Un livreur à vélo, qui travaille pour Uber Eats, est épuisé par ses conditions de travail.
59 % des livreurs interrogés disent avoir déjà été victimes d’au moins un accident du travail. © Freepik

En France, une enquête de Médecins du Monde publiée le 31 mars 2026 révèle une dégradation préoccupante de la santé des livreurs à vélo de plateformes comme Uber Eats et Deliveroo. Longues semaines de travail, faibles revenus, forte prévalence de troubles physiques et psychiques… Que révèle l’enquête sur l’état de santé des livreurs à vélo ? 
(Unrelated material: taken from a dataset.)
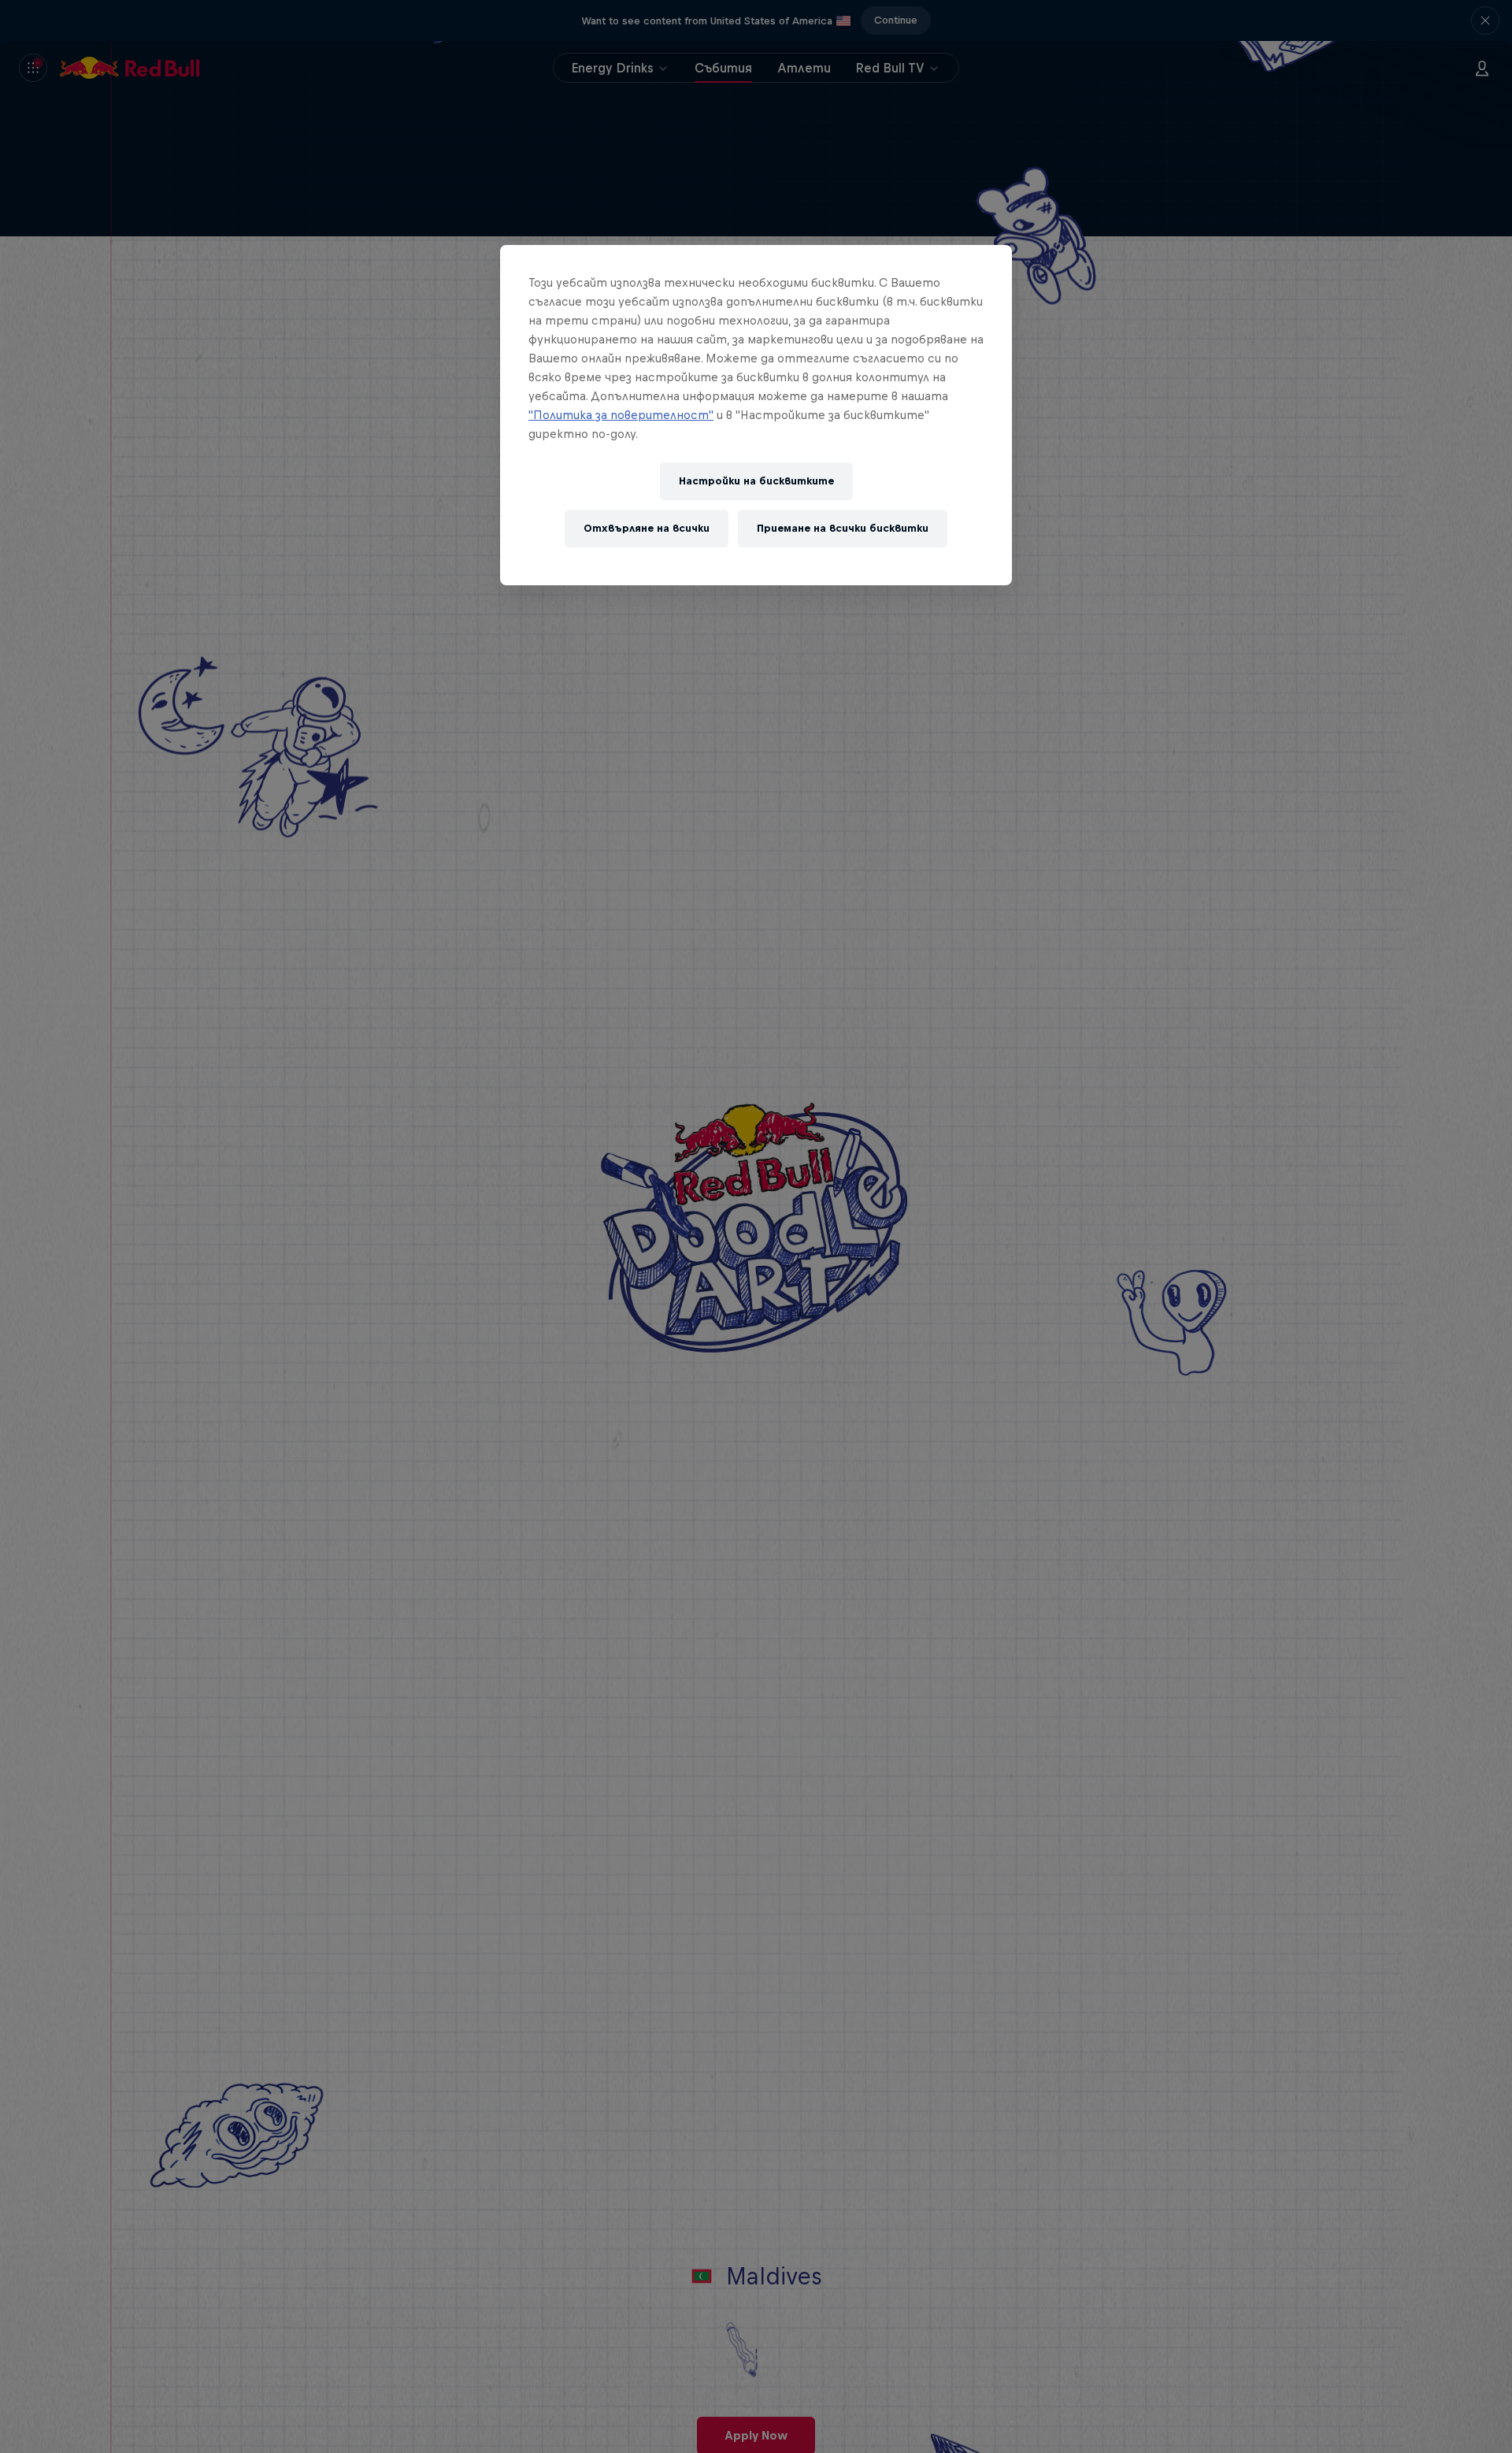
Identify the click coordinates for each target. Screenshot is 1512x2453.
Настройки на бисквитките (756, 482)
Ils sillonnent les villes à toute heure, souvent invisibles derrière leurs sacs isothermes. Les livreurs à vélo font désormais partie du quotidien, au rythme des commandes passées sur des plateformes comme Uber Eats ou Deliveroo. Pourtant, on connaît encore mal leurs conditions de travail.

Une enquête menée par Médecins du Monde auprès de 1000 livreurs parisiens et bordelais, publiée le 31 mars 2026, apporte des éléments concrets sur leur état de santé et les conditions de travail. Les résultats montrent que ces travailleurs, souvent précaires, cumulent fatigue, pression et difficultés financières.
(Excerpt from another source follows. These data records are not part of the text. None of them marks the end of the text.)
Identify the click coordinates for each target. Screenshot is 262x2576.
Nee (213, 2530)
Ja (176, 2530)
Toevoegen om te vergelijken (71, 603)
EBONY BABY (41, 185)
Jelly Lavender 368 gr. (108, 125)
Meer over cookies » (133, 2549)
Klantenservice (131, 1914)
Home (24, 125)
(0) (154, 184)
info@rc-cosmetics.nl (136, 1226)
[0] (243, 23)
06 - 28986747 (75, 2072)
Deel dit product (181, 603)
Premier constat, ils travaillent beaucoup. En moyenne, les livreurs déclarent 63 heures par semaine. C’est bien plus que la durée habituelle. Une charge de travail qui ouvre la porte à bien des troubles physiques et mentaux. 

Travailler plus… pour gagner moins

Malgré un engagement horaire conséquent, les livreurs perçoivent des rémunérations faibles et instables. Selon l’enquête, le revenu mensuel moyen s’élève à environ 1 480 euros brut, soit souvent moins de 1 000 euros net une fois les charges déduites. 

Rapporté au temps de travail réel, incluant les périodes d’attente non rémunérées, cela correspond parfois à moins de 6 euros de l’heure.

Ce décalage s’explique en partie par le fonctionnement même des plateformes. Les livreurs sont rémunérés à la course. Or, les temps d’attente entre deux livraisons, fréquents, ne sont pas payés.

Aussi, de nombreux livreurs, notamment en situation administrative précaire, utilisent des comptes appartenant à des tiers. Ce système, illégal mais répandu, peut coûter plusieurs centaines d’euros par mois, réduisant encore les revenus disponibles.

Une santé mentale fragilisée

Au-delà des difficultés économiques, c’est l’état psychologique des travailleurs qui inquiète particulièrement.

L’enquête révèle que près d’un livreur sur deux présente des symptômes dépressifs. Environ 45 % souffrent d’une détresse psychologique significative. Ces niveaux sont nettement supérieurs à ceux observés dans la population générale.

Plusieurs facteurs expliquent cette situation :

À cela s’ajoutent des troubles du sommeil fréquents, liés à des rythmes irréguliers et à la nécessité de se connecter aux heures de forte demande, souvent tard le soir ou le week-end.

Des corps mis à rude épreuve

Le métier de livreur à vélo est physiquement exigeant. L’étude souligne une prévalence élevée de douleurs et de troubles musculosquelettiques. Les zones les plus touchées sont :

  • le dos (66 % des livreurs souffrent du dos)
  • les genoux
  • les épaules

Ces douleurs sont liées à plusieurs contraintes : longues heures passées à pédaler, port de charges lourdes, postures répétitives.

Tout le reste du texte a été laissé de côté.